Dans le livre de Zakhar Prilépine, ce dernier qui se décrierait volontiers comme un patriote socialiste, relate ses nombreuses rencontres avec le Président Zakharchenko, qui se verrait lui plutôt comme un monarchiste, ce qui intrigue manifestement Prilépine qui ne s’attendait pas à cette réponse et ce qui est extraordinaire c’est que cette mayonnaise improbable est en train de prendre sur ces terres noires du Donbass. À Donetsk aujourd’hui, un président de la république nostalgique du temps des tsars est aux côtés d’un patriote socialiste qui a fleureté avec le national-bolchevisme et ils luttent tous deux contre un Système qui a érigé l’argent en valeur suprême. Le point nodal de leur combat est la recherche du bien commun pour les populations slaves du Donbass et non pas la recherche des privilèges ou des avantages pour quelques-uns, que ce soient des boyards ou une nomenklatura quelconque.
Plus précisément encore, et le livre de Prilépine le montre très bien, se dessine dans le Donbass une nouvelle philosophie politique où la solidarité prime sur l’égoïsme. La puissance régalienne qu’incarne Alexandre Zakharchenko est en mesure de rétablir les équilibres et de réparer les injustices : un exemple parmi des dizaines : des conseillers lui ayant fait remarquer que les prix du marché central de Donetsk avaient tendance à s’envoler, Zakharchenko est allé voir le directeur et lui a demandé de faire baisser les prix. Devant le refus de ce dernier, il lui a alors annoncé qu’il était muté sur un autre poste, et le lendemain, le directeur s’est retrouvé en première ligne sur le front et revêtu de l’uniforme ad hoc pour méditer sur les dangers de s’opposer à l’autorité régalienne lorsque celle-ci veut protéger les intérêts du peuple. La « punition » devait durer trois mois, mais comme le directeur était père de famille nombreuse, grâce à la magnanimité du Président, elle fut ramenée à un mois. Quoi qu’il en soit, dès le lendemain, les prix sur le marché avaient baissé de manière substantielle, et tous les autres marchés de la capitale s’étaient alignés.

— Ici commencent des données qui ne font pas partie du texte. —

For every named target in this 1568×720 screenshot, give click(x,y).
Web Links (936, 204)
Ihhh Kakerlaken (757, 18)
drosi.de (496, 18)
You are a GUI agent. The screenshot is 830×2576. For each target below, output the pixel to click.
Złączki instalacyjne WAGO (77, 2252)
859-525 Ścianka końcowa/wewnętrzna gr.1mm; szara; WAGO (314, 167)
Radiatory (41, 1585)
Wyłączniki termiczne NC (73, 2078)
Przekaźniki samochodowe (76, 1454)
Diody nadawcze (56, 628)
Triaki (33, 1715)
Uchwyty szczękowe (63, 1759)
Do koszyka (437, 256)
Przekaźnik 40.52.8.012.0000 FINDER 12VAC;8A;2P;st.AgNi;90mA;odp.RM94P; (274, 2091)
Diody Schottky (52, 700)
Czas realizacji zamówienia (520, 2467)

Mais alors me direz-vous, le solidarisme, qu’est-ce que c’est ? Eh bien c’est cela ! L’exact contraire de l’atomisation des individus que l’on observe dans toutes les sociétés occidentales afin de les laisser sans défense contre la « main invisible » du marché. Tout est fait dans le Donbass pour protéger une communauté, un peuple – sans considération raciale – sans chercher à privilégier une catégorie plutôt qu’une autre. À la différence de la Révolution française qui fut une révolution bourgeoise qui mit les boutiquiers au pouvoir à la place de l’aristocratie, la révolution du Donbass est une authentique révolution populaire qui s’est débarrassée de ses oligarques et qui est en train, sous nos yeux, de créer un modèle pour le monde de demain. J’y suis d’ailleurs à nouveau invité en mai prochain pour assister au 4e anniversaire de l’indépendance de la République de Donetsk et j’irai avec plaisir saluer son Président et le féliciter pour le travail accompli.
Il serait temps que les partisans sincères de l’Euromaïdan, ceux qui ont cru mettre un terme à la corruption en Ukraine, ouvrent les yeux pour se demander s’ils ne se sont pas trompés de camp et cessent enfin cette guerre voulue par les Anglo-Saxons contre leurs frères slaves du Donbass.